There is fresh and there is local... and then there is something that elevates the concept one step beyond. Audrey Lapointe (above) is all of these things and more. The young entrepreneur, based in Gatineau, is growing seasonal crops including garlic, potatoes, herbs and a variety of vegetables from her half-acre plot based at Élevage Fabie in Quyon.
This is Lapointe's first year in business and her attitude to gardening matches her determination.
"Michel (Allen, owner of Élevage Fabie) said he had been dreaming about a garden, so...!" recalled Lapointe. "He turned the land for me with the horses."
"They needed the work," added Allen with a smile. The breeder currently has 45 legendary Canadian horses on the property.
Lapointe firmly believes in the concept of the sol vivant, the living earth. "The garden is organic, no-till permaculture," she said. "I am building life in the soil; that's the dream."
According to www.kulafarm.ca, permaculture (also known as permanent agriculture) is "a philosophy and practice which uses conscious design principles to build regenerative agro-ecosystems [...] intended to mimic the diversity, stability and resilience of the local natural landscape ecology and be resource-building rather than resource-depleting. Permaculture emphasizes the harmonious integration of landscape and people, providing their food, energy, shelter, and other material and non-material needs in a sustainable way."

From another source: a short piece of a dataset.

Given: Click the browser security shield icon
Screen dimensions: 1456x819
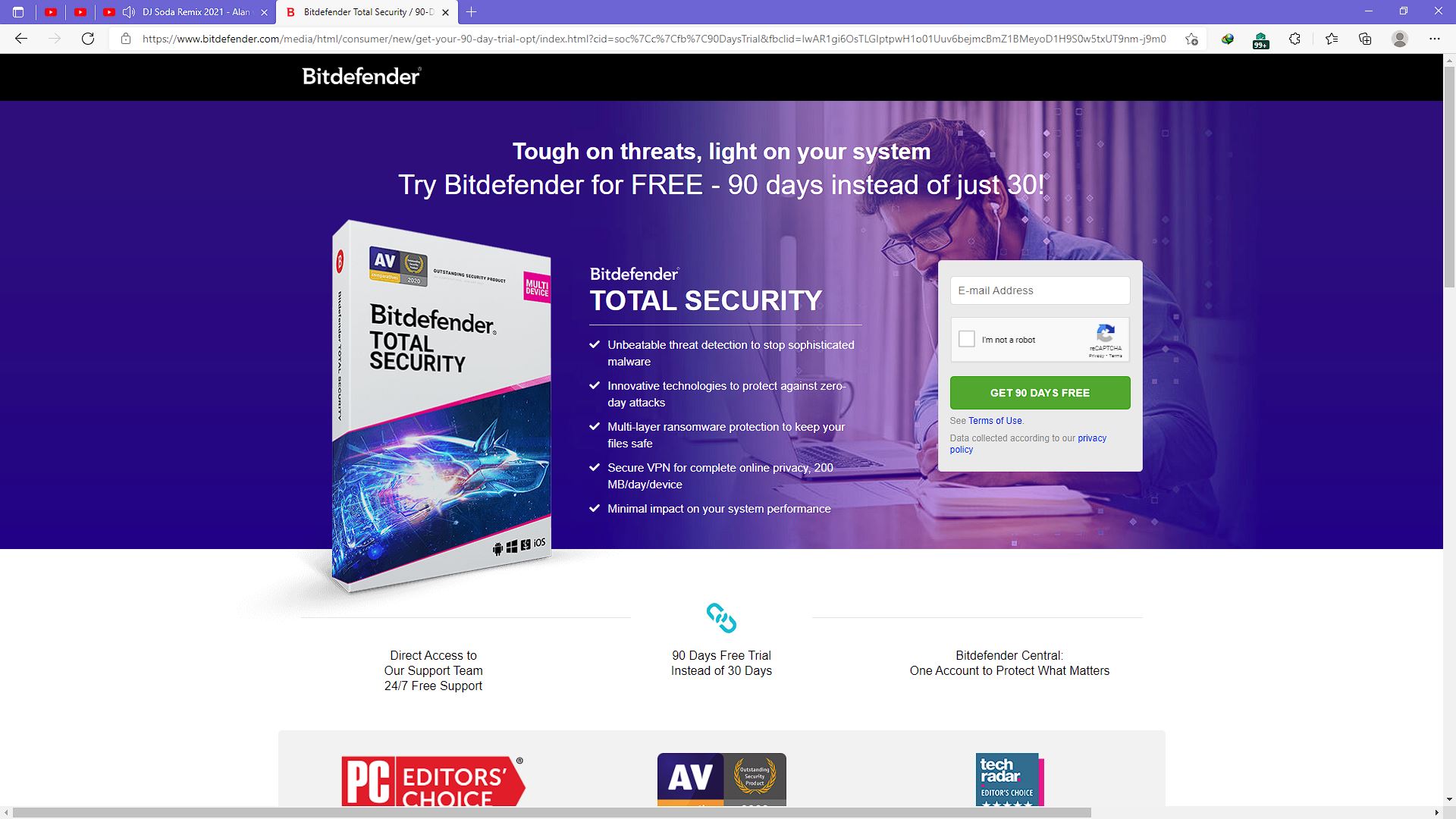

"It's a new movement, although it's kind of back-to-basics,' said Lapointe. "I am building the soil health and will add a cover later this year to keep the soil warm and the bugs [micro-organisms] happy. When the bugs are happy, the gardener is happy!"
For now, Lapointe is working the garden and the stall single-handedly. "I need to learn the business,' she acknowledges. She is growing a variety of produce, from basil to garlic to eggplant to squash. An heirloom tomato variety known as the The Beauce is keeping her busy right now: the fruit can weigh up to one kilogram.
"Some people run 10 kilometers a day after work," Lapointe remarked. "For me, at the end of the day, I've had my exercise."
The Jardin de Fabie is currently open to the public from 3:30 to 7 p.m. on Fridays and from 9:30 am to 2 pm, maybe later, on Saturdays.
Look for the sign! And if you can't find Lapointe, look in the garden.